La remissione spontanea non dipende solo dalle capacità delle persone, ma anche da fattori sociali. Che cosa può fare la società per favorire l’auto cambiamento? Per cominciare, una società “amica del self change” elimina le barriere per chi è in cerca di aiuto: la più importante è la non volontà degli operatori di negoziare gli obiettivi del cambiamento e il trattamento con gli utenti, proponendo l’astinenza come obiettivo unico. Eppure, sappiamo che ci sono molte strade che conducono alla addiction, e altrettante per uscirne. Secondo: una società self change friendly cerca di facilitare l’auto cambiamento. Il self change può sembrare un termine individualistico, ma le condizioni del cambiamento, ossia il “capitale di recupero” (sociale e materiale) gioca un ruolo importante ed è distribuito in maniera diseguale. Per alcuni il cambiamento è più facile che per altri, e questi ultimi hanno diritto al trattamento.
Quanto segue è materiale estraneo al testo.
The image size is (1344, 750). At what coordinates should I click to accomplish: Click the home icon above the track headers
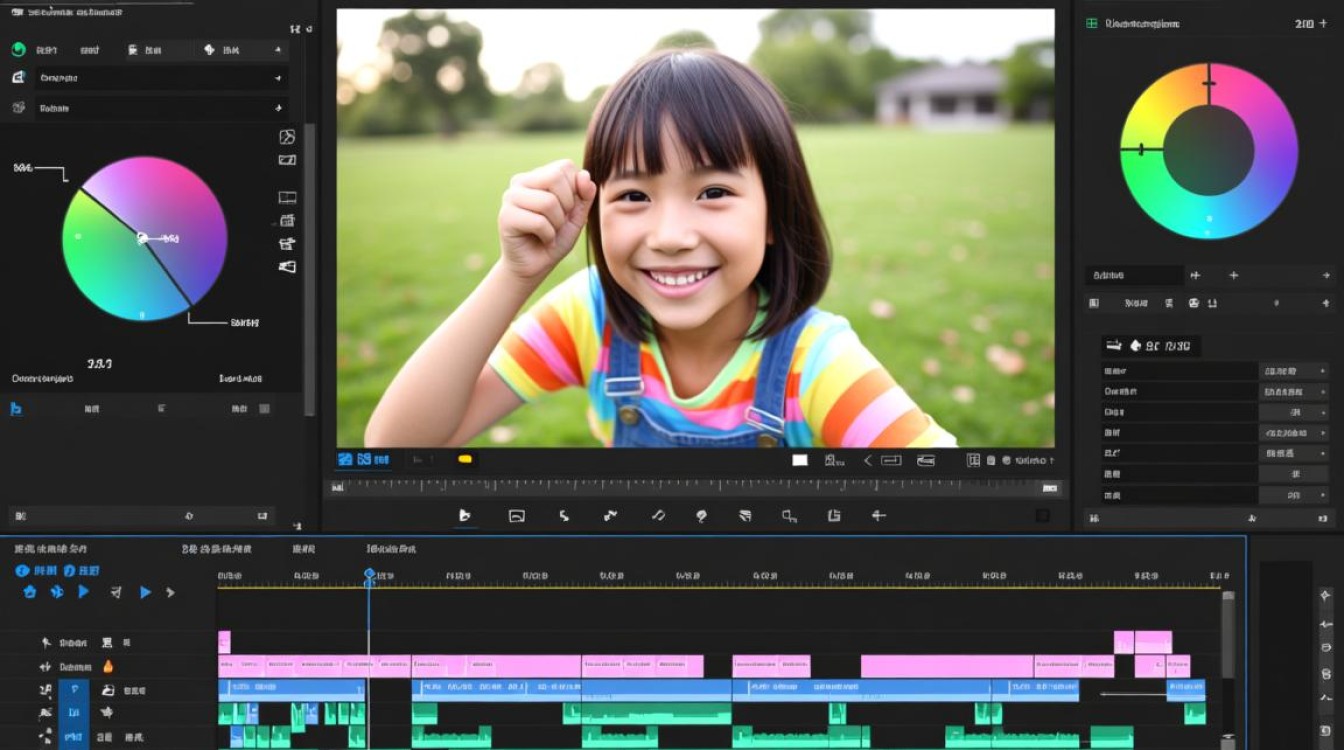click(30, 592)
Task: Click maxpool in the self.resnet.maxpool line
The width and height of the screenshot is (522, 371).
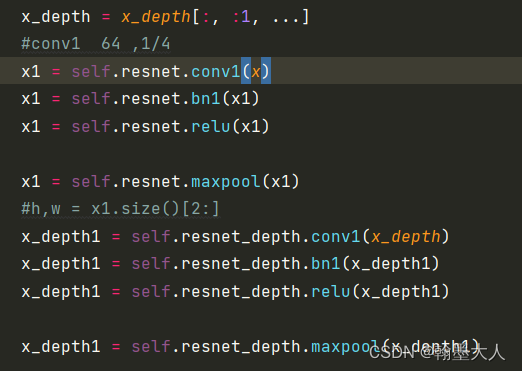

Infine, eliminare lo stigma della dipendenza è un fattore cruciale per promuovere l’auto cambiamento. Una società “amica del self change” dovrebbe lanciare campagne alla popolazione per sostenere l’idea che i comportamenti additivi possono cambiare, che il cambiamento è assai comune e merita il sostegno sociale. Una società amica del cambiamento fa sì che le persone che sono uscite da sé dalla dipendenza non debbano più nascondere il loro successo, in previsione dello stigma, del venir meno della fiducia altrui, della perdita del lavoro; al contrario, le spinge a parlare con orgoglio della propria storia, per incoraggiare gli altri sulla stessa strada.